We are undeniably in the midst of an audio renaissance. Screen fatigue is real and the market for visual content is beyond oversaturated. That’s why talented podcasters are being rewarded today and why entertaining Stationhead broadcasters will be tomorrow. Stationhead is the Facebook Live of podcasting: it’s snackable and unapologetically raw with virtually no barriers to entry. Throw in fully licensed access to every song in the universe and power users will flock. What’s more, these celebrity creators will bring their existing fan bases for free, making Stationhead’s growth virtually costless.

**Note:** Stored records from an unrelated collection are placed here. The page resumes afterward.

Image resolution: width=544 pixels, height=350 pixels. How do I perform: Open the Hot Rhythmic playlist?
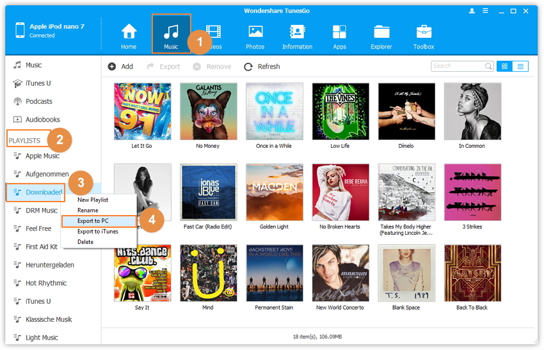[45, 283]
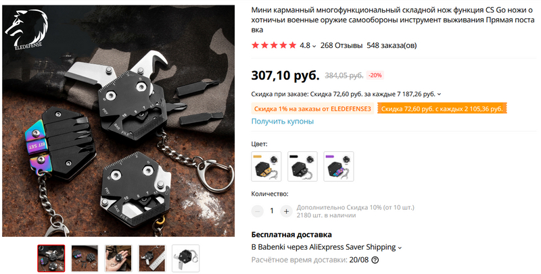541x274 pixels.
Task: View the fourth thumbnail with ruler
Action: pyautogui.click(x=151, y=258)
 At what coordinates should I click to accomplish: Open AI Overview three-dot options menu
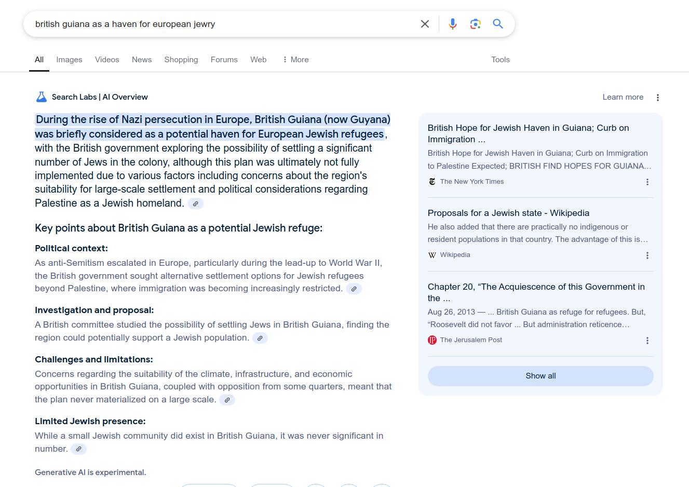point(657,98)
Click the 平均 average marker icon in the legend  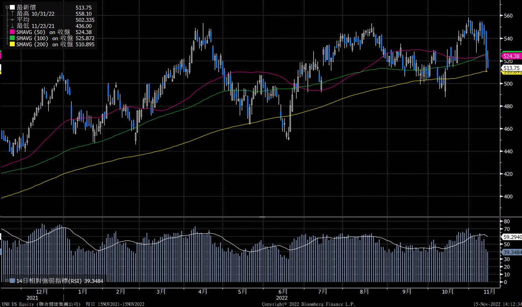pyautogui.click(x=12, y=19)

Imagine a live-streaming video platform -- let’s call it “PrimeCast” -- that requires every user to connect through Amazon Prime. When a consumer product appears on camera it is automatically ordered by every viewer present (Earth to Bezos...genius idea alert!). It wouldn’t take long for every professional creator under the sun to realize the commercial power of being “PrimeCast famous.” Stationhead is that exact concept, only for music: friends and fans come to be entertained by you, but every time you play a song it registers a paid stream on the listener’s premium streaming account. Play 10 songs for 100,000 listeners and you will generate 1,000,000 paid streams. To think, if each of the 4,000,000+ views on my Instagram skit with Supreme Patty had resulted in a paid stream of Famous Dex’s “Pick It Up,” it would have meant bookoo bucks. Stationhead is making that outcome possible, which is why influential people are joining the community every week in search of the tremendous power that will come with being “Stationhead famous.”
When individuals like you and me are programing independent “radio” stations with million-plus audiences, playlisting and promotion will be fully democratized and the major label business model will be severely disintermediated. Artists will self-release through networks of independent Stationhead gatekeepers and the best songs will become the subjects of widely publicized “BITE button success stories.”, all on their own. Unless, of course, major labels figure out how to build the largest Stationhead stations for themselves (hint, hint).
Stay tuned for station-building best practices, or come ON one of my weekly broadcasts and see for yourself. I’ll have the airhorn ready.
DISCLOSURE: I am an investor in Stationhead.